Education Scotland’s role in both setting curriculum guidance and inspecting isn’t “fit for purpose”, he claims. “That’s marking your own homework – it’s hardly great in terms of accountability.” A proper system of accountability would separate out these roles. One of the few high-achieving parts of the education system was the Scottish College for Educational Leadership, McLennan says. But the SNP government “swept that into the dead hands of Education Scotland” causing further “centralisation”.

In terms of what should be done, McLennan says: “I wouldn’t say it’s a case of rip it up and start again. Firstly, that’s impossible as the wheels are in motion. But significant changes and reform need to happen.”

Scottish teachers also have one of the highest class contact times in Europe, he says. Staff need time away from the frontline to “keep learning about learning” so they can improve pupil results.

McLennan suggests that rather than reporting to the Government, bodies like the SQA should perhaps report to Parliament. “There’s too much political groupthink. We need to go back to the golden era of consensus and bipartisan accountability.”

He adds: “We’re rhetoric rich and implementation poor. Some talk of the phrase ‘bullshit bingo’ in Scottish education – referring to all the latest corporate slogans. In systems of control, by using this [corporate-speak] you become part of the club, everyone wears the same badge – that’s not a mature system. There’s lots of infographics coming out, but strip away the bonnie colours – what do they mean? There’s toxic power balances and tribal alliances that have formed and they’re antithetical to improvement. We need to get to a meritocracy of knowledge as opposed to the tribalism of who you associate with and where power sits.

+---+

_TO DO_
Continue the passage on Scottish education from where it stops.

_DATASET EXCERPTS_
+---+

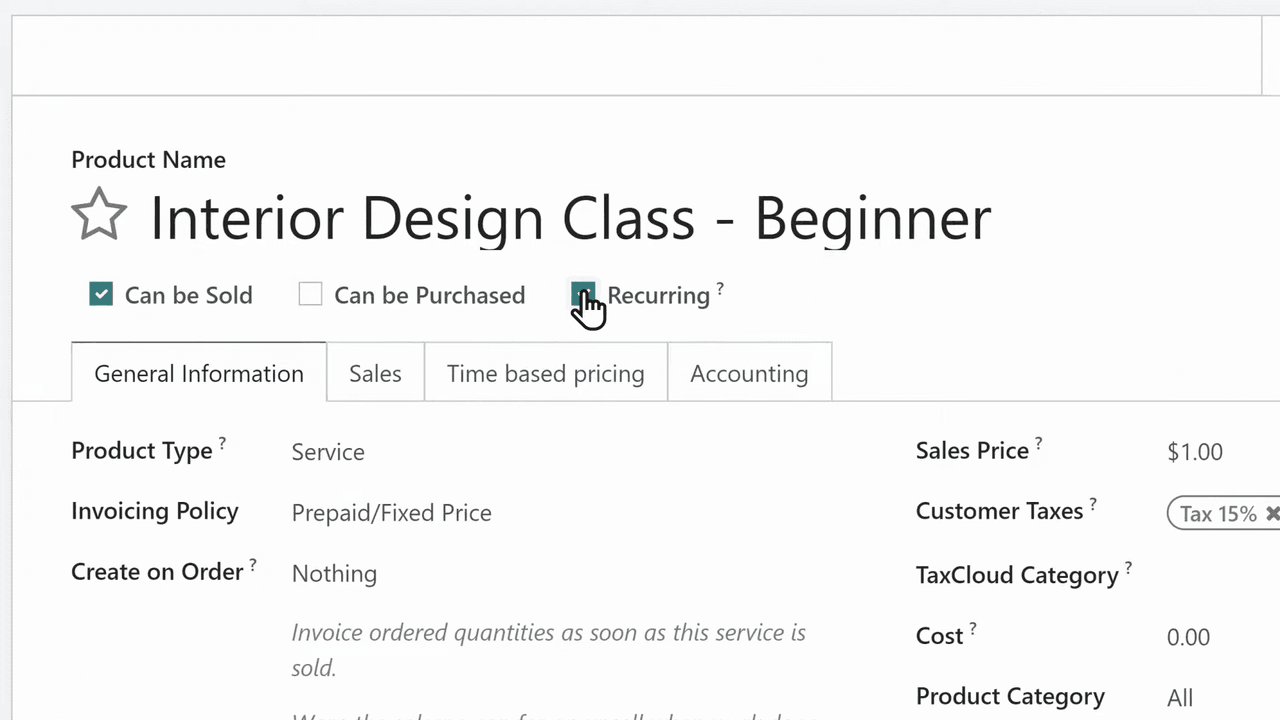1280x720 pixels.
Task: Click the Product Type help tooltip icon
Action: [222, 443]
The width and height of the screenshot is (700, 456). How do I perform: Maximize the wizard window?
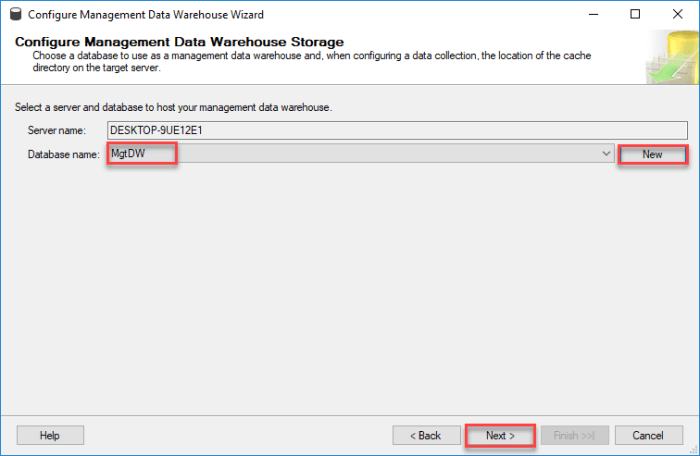click(x=636, y=15)
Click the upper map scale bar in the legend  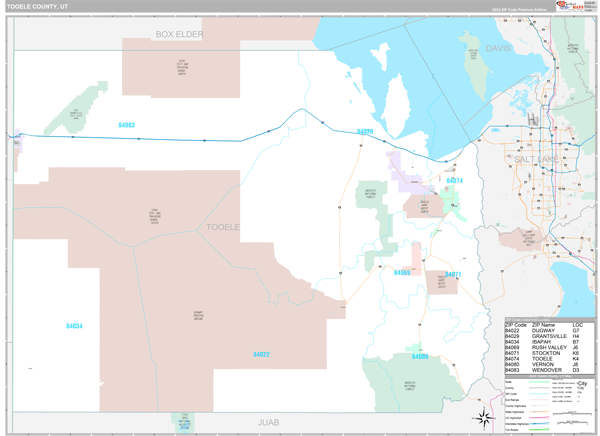[572, 413]

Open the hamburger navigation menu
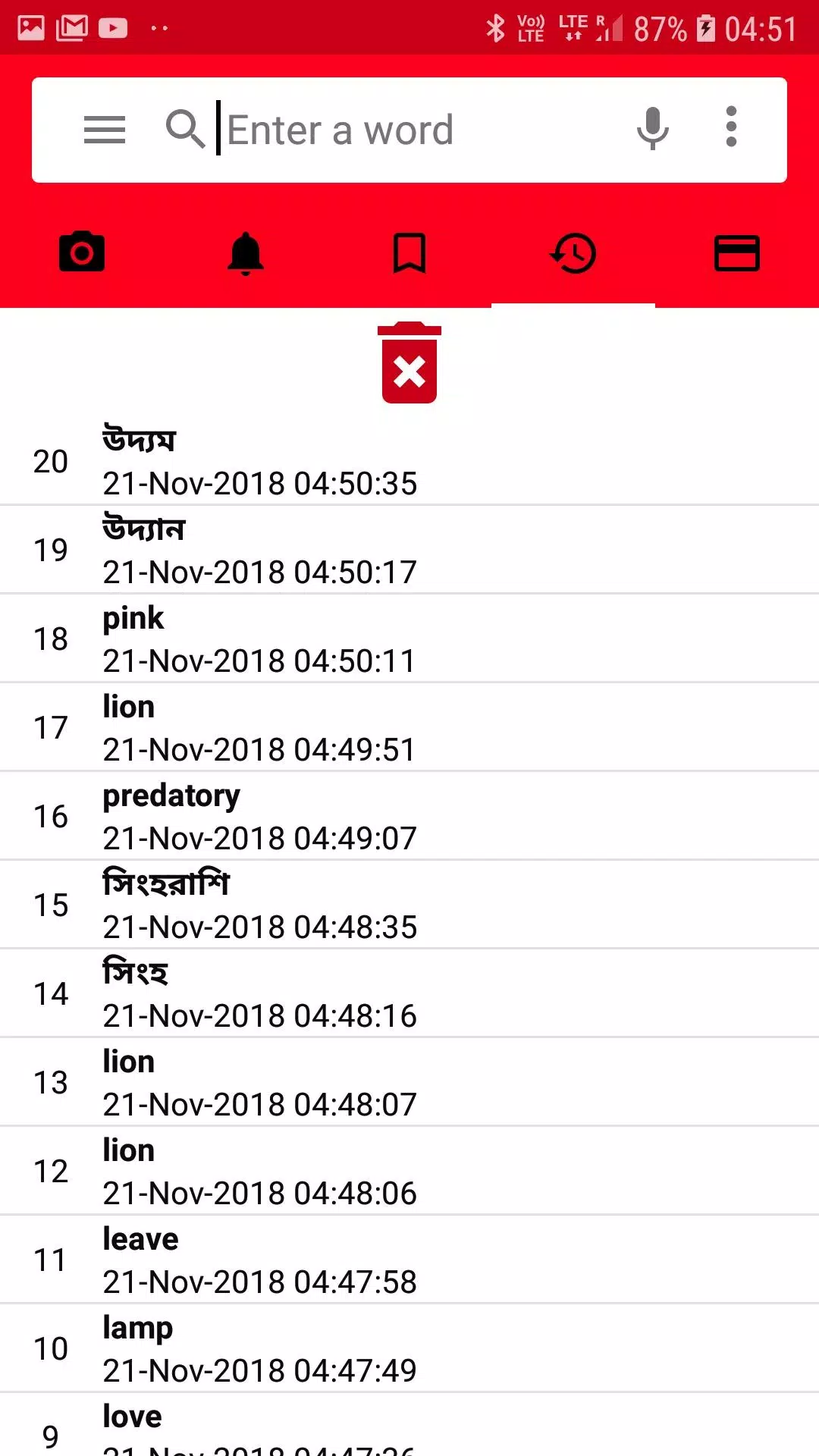tap(105, 130)
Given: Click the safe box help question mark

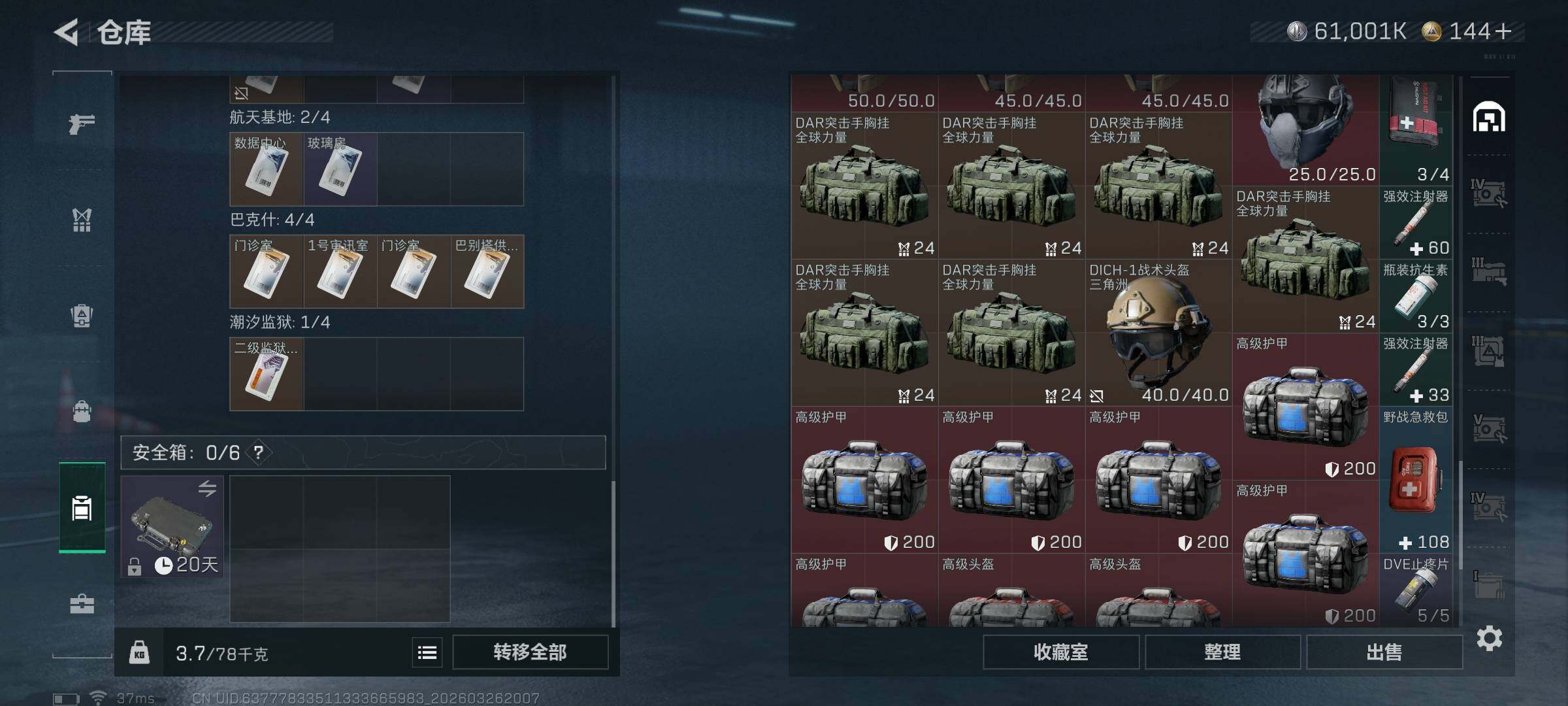Looking at the screenshot, I should pos(259,452).
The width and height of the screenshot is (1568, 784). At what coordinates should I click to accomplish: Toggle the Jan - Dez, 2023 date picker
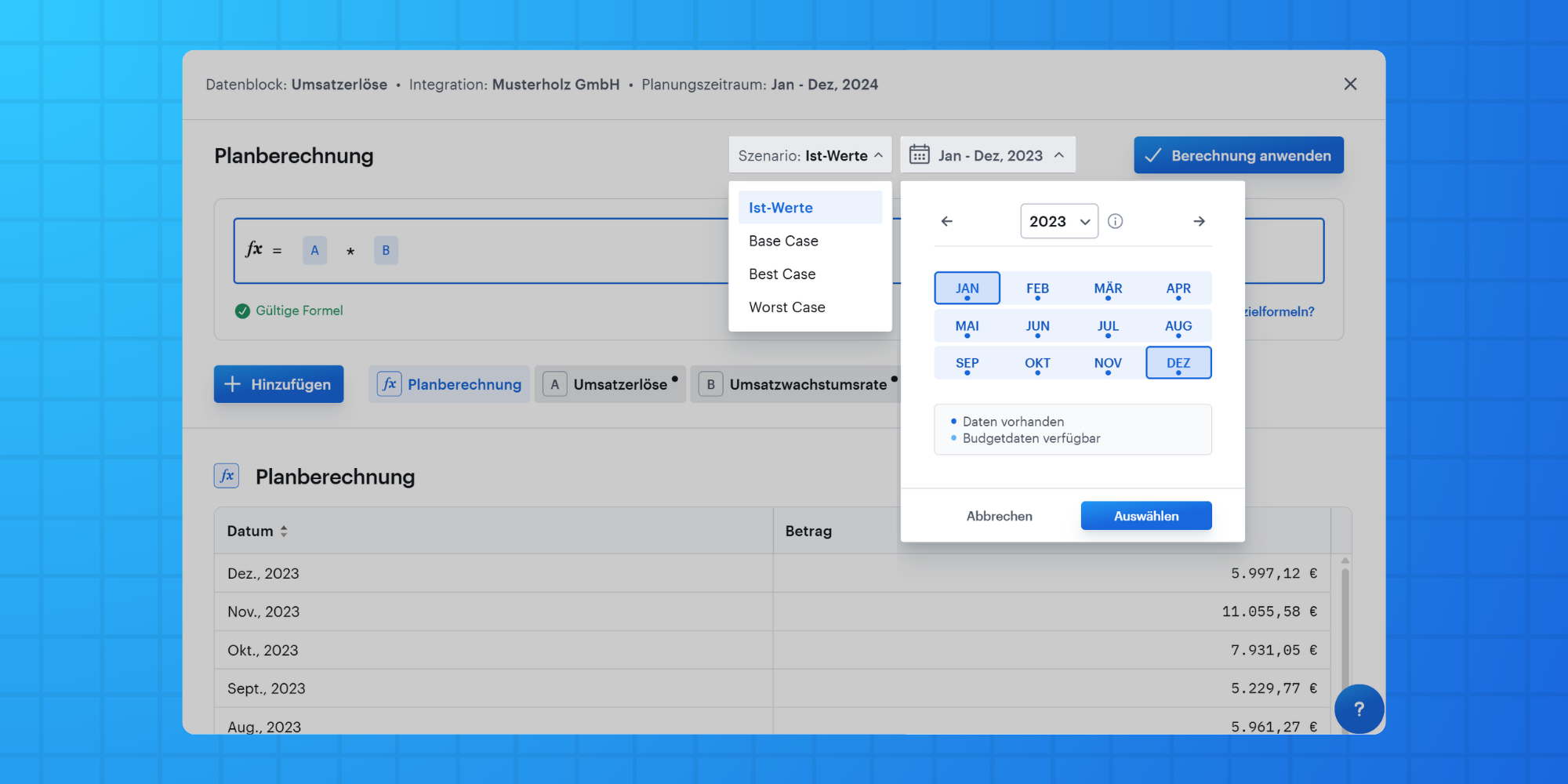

+---+

_FINAL ANSWER_
“A ‘good idea’ has no rank. But how do we get good ideas out there in a system that’s the other way around – a top-down system of control.”

Government claims that teachers are “empowered” is phoney, McLennan believes. He points to during Covid when heads were told teachers could break self-isolation to go into class. “It’s highly risky – but responsibility on this didn’t sit with the Cabinet Secretary but the poor headteachers. Now reverse this – if a headteacher was worried that Covid was spiking so badly that they should close the school, do you think they’d have the autonomy to make that decision? Absolutely not.”

McLennan says that during Covid it was the hard work and ingenuity of frontline teachers which kept schools operating, not Government or education agencies.

The attainment gap

THE biggest problem, though, for Scottish education is that it’s “underfunded, especially for vulnerable children” and “resources are sometimes badly managed”. McLennan adds: “That’s the responsibility of senior figures.

“There needs to be more accountability upwards where we say ‘you’re responsible for effectively resourcing the systems you created’.”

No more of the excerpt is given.